I climbed up a bar stool next to Dad. Dad ordered a beer and I took a bottle of Squirt, sitting there, trying to look grown up, but I wasn't tall enough to comfortably rest my elbows on the bar.

"What's got your boxers in an uproar?" Dad asked. It was noisy with the din of conversation and the Wednesday Night Fights on TV, making our conversation  private.

"I'm okay," I replied uneasily.

"I've known you for all your life. I'm your Dad and I can see that something's not right. You've been quiet and withdrawn and you're not hanging out with your buddies. Whatever it is, you can tell me. That's what Dads are for.," He ended his sentence with a kindly smile.

"I think I'm going to hell."

"Why?" Dad took a sip of beer.

"It was in Sunday School a few weeks ago. There was this passage from Mark 3:28-29 about the unpardonable sin."

"What's it say?" Dad was nicely drawing me out of my shell. He also had some familiarity with the Bible.

"The sin of blasphemy against the Holy Spirit will not be forgiven."

"Do you think you're guilty of this?"

I nodded.

"Tell you what. let's finish our drinks and go on home?"

Dad led me out of the long, dim corridor back to the car.  It had started snowing and I cleared the snow away from the windows. I liked watching Dad drive the '54 Chevy, the way he effortlessly shifted gears.

"Blasphemy against the Holy Spirit means you have rejected the Holy Spirit. Have you done that?"

"I don't think so."

"Of course you haven't. You prayed the Sinner's Prayer. Mom told me about that. If you rejected the Holy Spirit you wouldn't even watch Oral Roberts or anything that pertains to God. You have nothing to worry about."
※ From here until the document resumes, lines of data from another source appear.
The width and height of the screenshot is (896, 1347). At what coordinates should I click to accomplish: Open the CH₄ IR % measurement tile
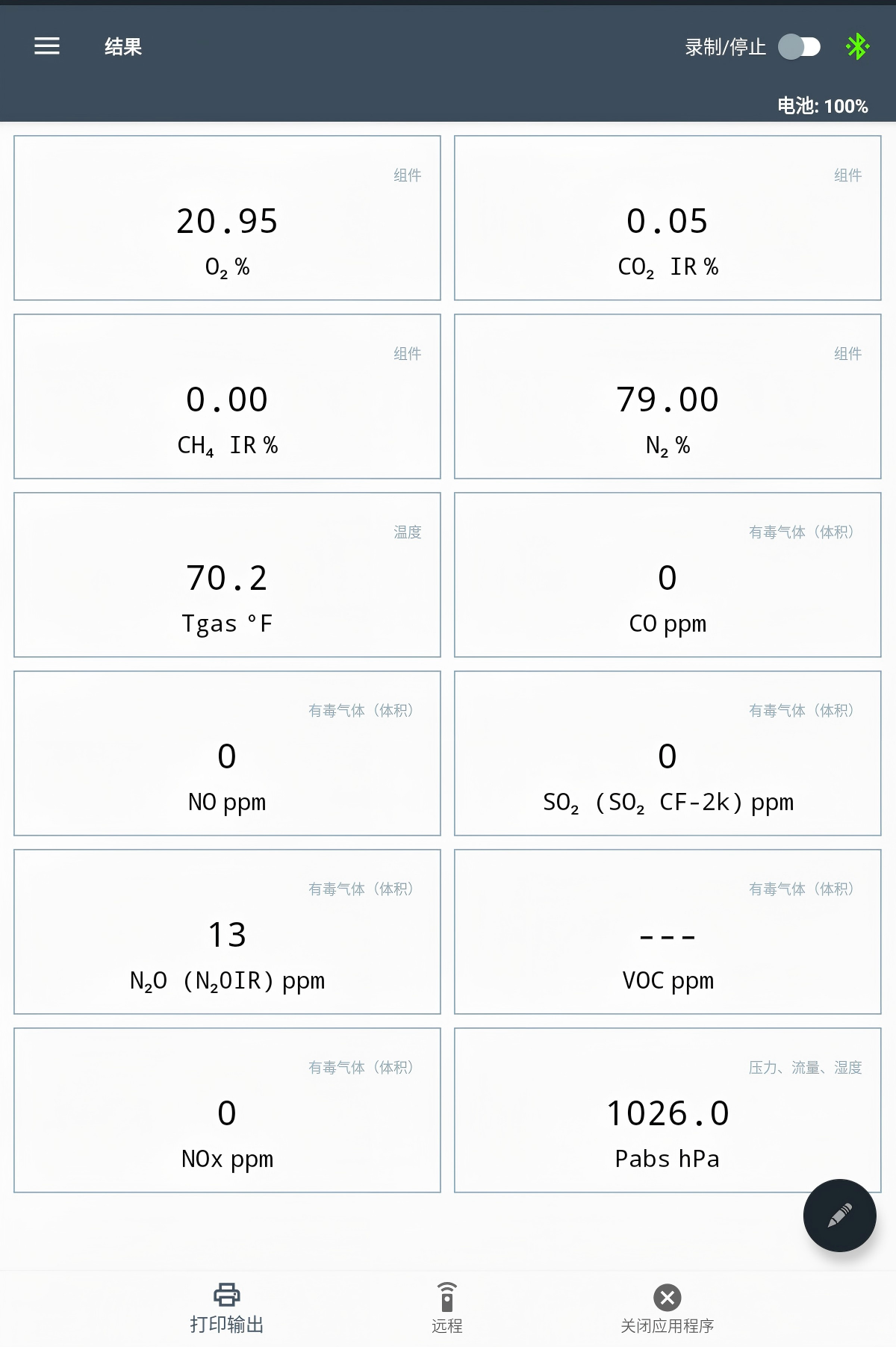pyautogui.click(x=227, y=396)
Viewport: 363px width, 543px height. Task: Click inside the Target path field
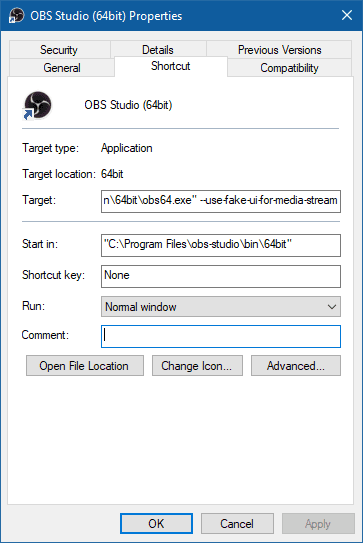(221, 201)
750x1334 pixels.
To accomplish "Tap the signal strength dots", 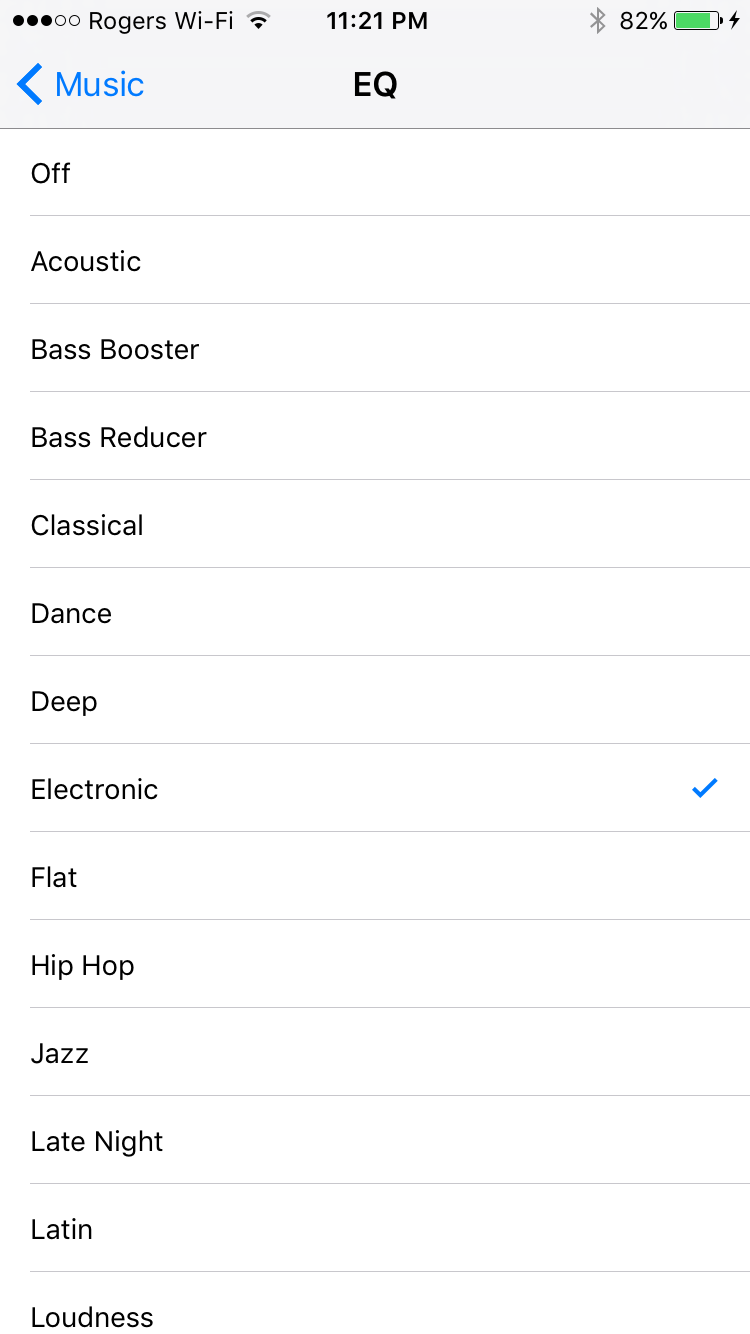I will pyautogui.click(x=47, y=21).
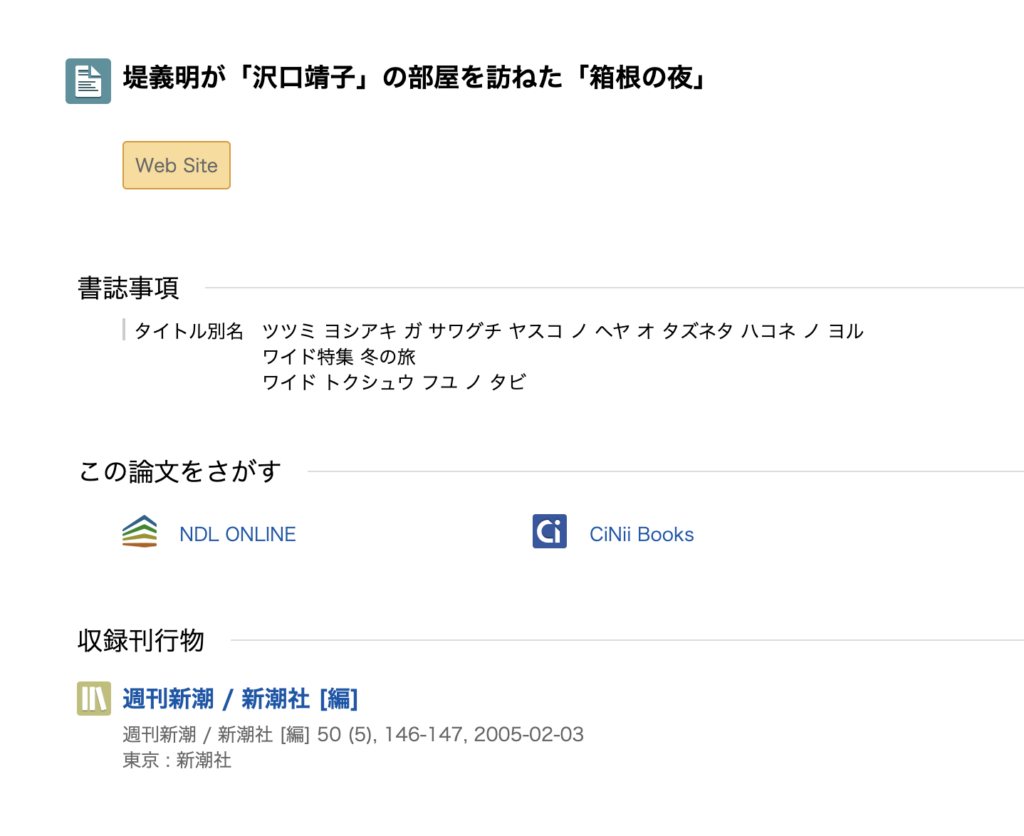1024x836 pixels.
Task: Open the NDL ONLINE text link
Action: click(x=237, y=534)
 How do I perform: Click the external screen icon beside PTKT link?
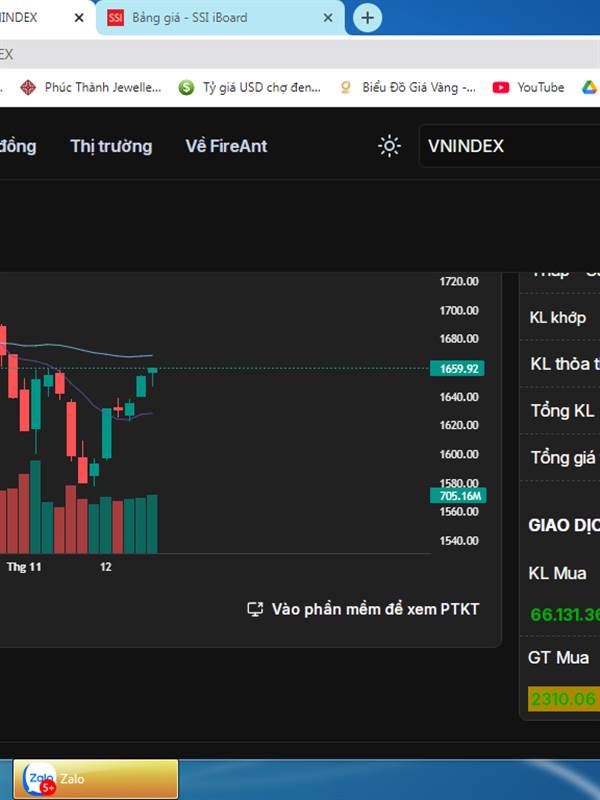[x=255, y=609]
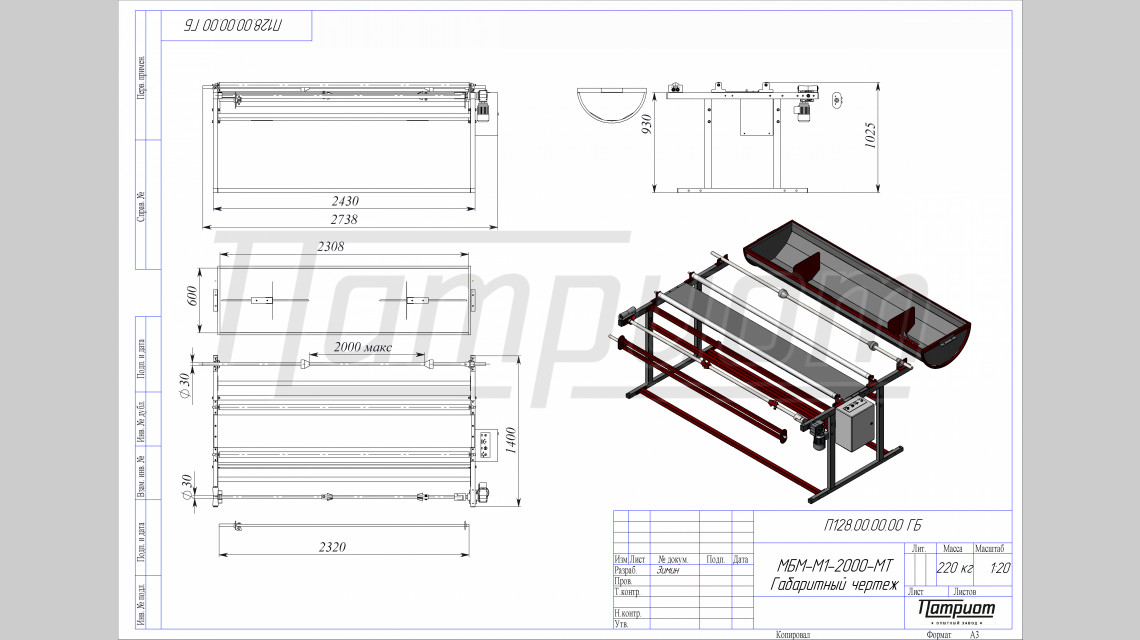
Task: Click the control panel buttons in plan view
Action: [487, 444]
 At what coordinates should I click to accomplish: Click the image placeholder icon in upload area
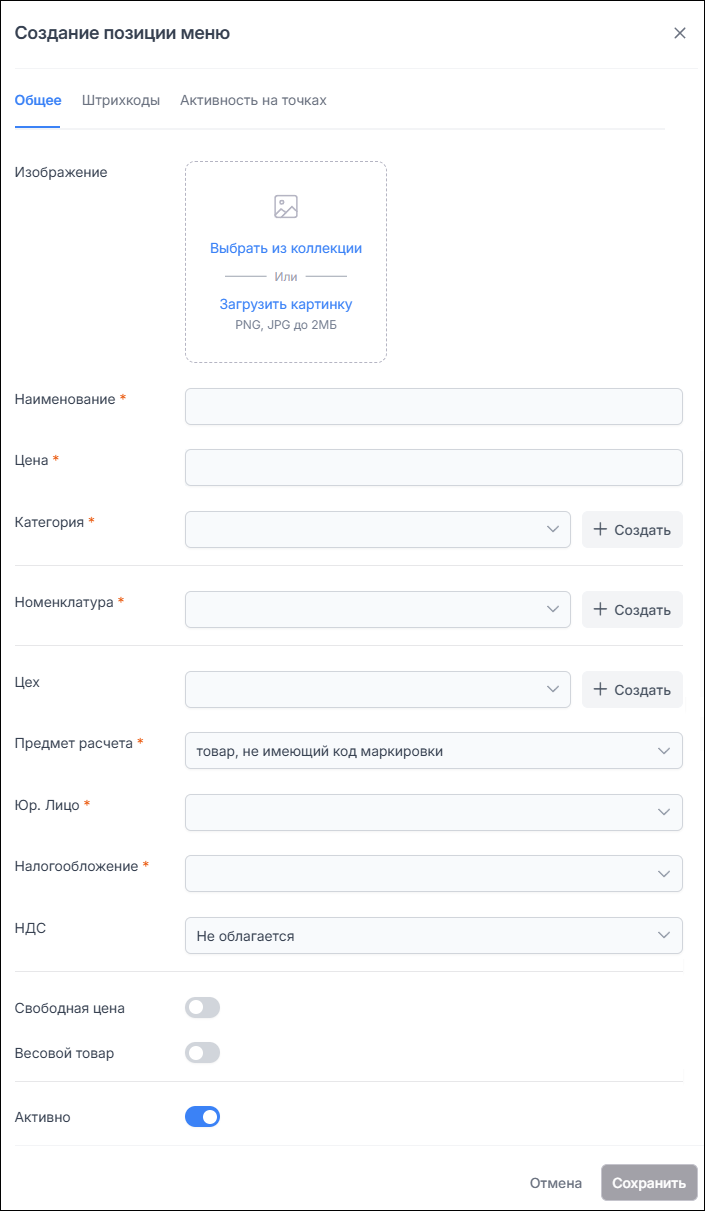(286, 207)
"I thought about what it is like to commit blasphemy. I imagined it It seemed like I had really done it.."

"That's all you did, son. Think of Jesus at times like that. He wouldn't want you to be in such pain."

As we walked through the snow in the yard Dad put his arm around my shoulder.

"No more worrying about this?"

"No more worrying," I said with the first smile on my face in a few weeks. I was glad that I had such a great and wise Dad.

"Son, you've just experienced God's grace.